* [PROBLEM TO WORK ON] Your answer should consist only of the line with "1024x706 pixels." and the lines after it, reproduced exactly through the end of the entries below.

★ ★ ★ ★ ★ ★ ★

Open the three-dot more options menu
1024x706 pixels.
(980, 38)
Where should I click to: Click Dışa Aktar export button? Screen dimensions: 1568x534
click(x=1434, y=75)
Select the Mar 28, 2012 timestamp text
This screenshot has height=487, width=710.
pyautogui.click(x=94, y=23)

★ ★ ★ ★ ★ ★ ★

* [RESPONSE BOX]
1024x706 pixels.
(980, 38)
Where should I click to: Click Dışa Aktar export button? Screen dimensions: 1568x534
click(x=1434, y=75)
Select the Mar 28, 2012 timestamp text
This screenshot has height=487, width=710.
pyautogui.click(x=94, y=23)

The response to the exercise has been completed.